The present invention relates to an improved method of, and apparatus for, in-scanner patient data acquisition analysis. More particularly, the present invention relates to an improved method of, and apparatus for, scan selection and acquisition in response to one or more indicators. At least one indicator may comprise a pathology indicating metric or quantitative parameter.
A non-invasive technique for imaging brain and other body regions is computerised tomography (CT) scans which combine a series of X-ray images taken from different angles around the body and use computational methods to create cross-sectional images (slices) of the bones, blood vessels and soft tissues inside the body.
Another technique is positron emission tomography (PET) which can be used to produce detailed 3-dimensional images of the inside of a body. A PET scan utilises radiotracers, which are molecules comprising a small amount of radioactive material that can be detected on the PET scan. They are designed to accumulate in cancerous tumours or regions of inflammation. They can also be made to bind to specific proteins in the body.
An increasingly preferred technique is structural magnetic resonance imaging (MRI). MRI is a non-invasive technique for examining the physical structure of the body (for example, calculation of the volumes of tissue). This is of high value for monitoring tissue damage and, particularly, neurodegenerative diseases.
As is well known, MRI is based on the magnetisation properties of atomic nuclei. A large and uniform external magnetic field aligns proteins within the water nuclei of the tissue under examination. The alignment is then perturbed by an external radio frequency (RF) signal.

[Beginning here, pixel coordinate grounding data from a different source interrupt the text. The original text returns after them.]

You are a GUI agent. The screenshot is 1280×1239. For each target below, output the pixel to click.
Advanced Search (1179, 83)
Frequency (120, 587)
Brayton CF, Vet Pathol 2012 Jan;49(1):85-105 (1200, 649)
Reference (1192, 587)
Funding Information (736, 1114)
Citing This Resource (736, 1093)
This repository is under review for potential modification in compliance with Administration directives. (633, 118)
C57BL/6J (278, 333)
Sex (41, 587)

The nuclei return to a resting alignment through numerous different relaxation processes, during which RF signals are emitted. By varying the emission and detection sequences of RF pulses, different characteristics of the tissue under examination can be measured. Repetition Time (TR) is the amount of time between successive pulse sequences applied to the same slice. Time to Echo (TE) is the time between the delivery of the RF pulse and the receipt of the echo signal.
Numerous MRI techniques are available. T1-weighted and T2-weighted scans are common. T1 (longitudinal relaxation time) is a time constant determining the rate at which excited protons realign with the applied external magnetic field. T2 (transverse relaxation time) is a time constant determining the rate at which excited protons lose phase coherence with the nuclei having a spin perpendicular to the applied external magnetic field. T1-weighted images are characterised by short TE and TR times. Conversely, T2-weighted images are produced by using longer TE and TR times.

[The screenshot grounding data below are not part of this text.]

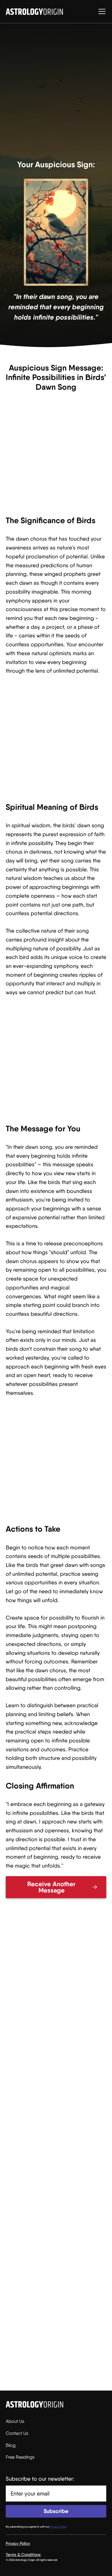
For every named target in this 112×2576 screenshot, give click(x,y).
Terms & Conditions (23, 2554)
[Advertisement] (56, 93)
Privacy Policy (18, 2543)
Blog (11, 2445)
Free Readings (20, 2457)
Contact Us (17, 2433)
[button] (101, 11)
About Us (15, 2421)
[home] (34, 11)
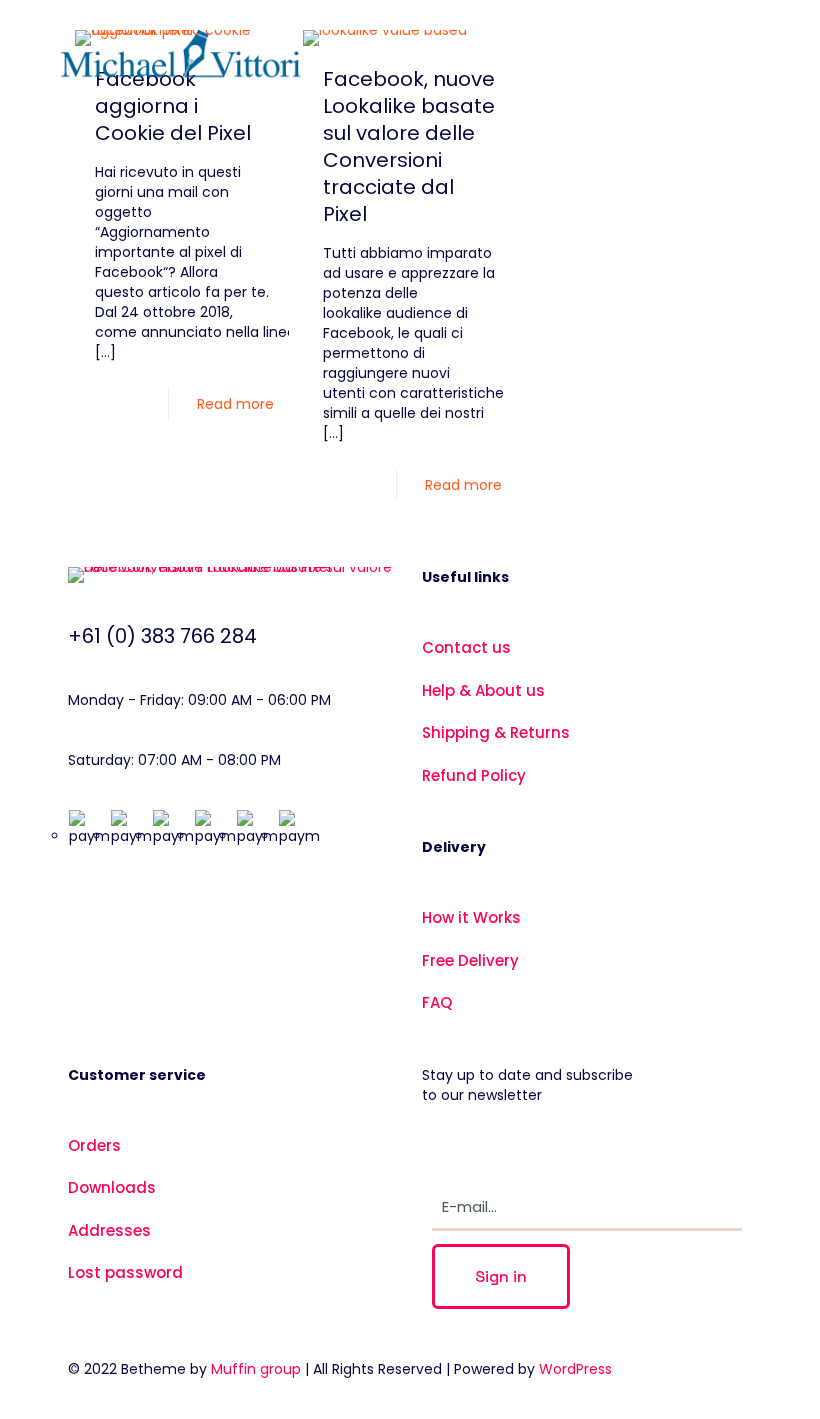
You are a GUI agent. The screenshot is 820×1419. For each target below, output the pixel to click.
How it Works (471, 917)
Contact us (466, 647)
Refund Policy (474, 775)
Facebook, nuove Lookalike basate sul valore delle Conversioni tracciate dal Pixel (409, 146)
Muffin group (256, 1369)
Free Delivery (470, 960)
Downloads (112, 1187)
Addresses (109, 1230)
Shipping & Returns (496, 732)
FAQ (437, 1002)
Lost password (125, 1272)
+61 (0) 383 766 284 (162, 636)
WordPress (575, 1369)
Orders (94, 1145)
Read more (235, 404)
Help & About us (483, 690)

An increasingly used sequence is the Fluid Attenuated Inversion Recovery (FLAIR). FLAIR is similar to a T2-weighted image except that the TE and TR times are very long. Using this approach, abnormalities remain bright but cerebrospinal fluid is attenuated and so is dark in the obtained image. Such a system is also referred to as a T2 FLAIR scan.
Diffusion-weighted imaging (DWI) is a form of MRI based upon measuring a random Brownian motion of water molecules within a voxel (volume pixel) of measured tissue. In general, highly cellular tissues or those with cellular swelling exhibit lower diffusion coefficients. Diffusion is particularly useful in tumour characterisation and cerebral ischaemia.
Contrast-enhanced MRI (CE-MRI) and Dynamic Contrast-Enhanced MRI (DCE-MRI) are also available techniques. In CE-MRI, Gadolinium contrast is used to improve the clarity of the imaging available. CE-MRI can improve the visibility of inflammation, blood vessels, and tumours, for example. DCE-MRI, multiple MR images are acquired sequentially following administration of contrast. This allows the contrast of contrast (“wash in” and “wash out”) to be monitored, enabling improved detection of, for example, vascular lesions and tumours.
A yet further technique is a gradient echo (GRE) MRI scan. This is produced by a single RF pulse in combination with a gradient reversal. Following an RF pulse, a first negative part of a lobe of the gradient causes a phase dispersion of the precessing spins. Upon reversal of this gradient is reversed, the spins refocus and form a gradient (recalled) echo. A GRE scan typically involves short TR and short TE values and so provides for rapid signal acquisition. Consequently, GRE sequences can provide rapid imaging and MR angiographic techniques.
Susceptibility weighted imaging (SWI) is a 3D high-spatial resolution velocity-corrected gradient echo MRI sequence which utilises compounds having paramagnetic, diamagnetic, and ferromagnetic properties. Such paramagnetic compounds include deoxyhaemoglobin, ferritin and haemosiderin. Diamagnetic compounds include bone minerals and dystrophic calcifications.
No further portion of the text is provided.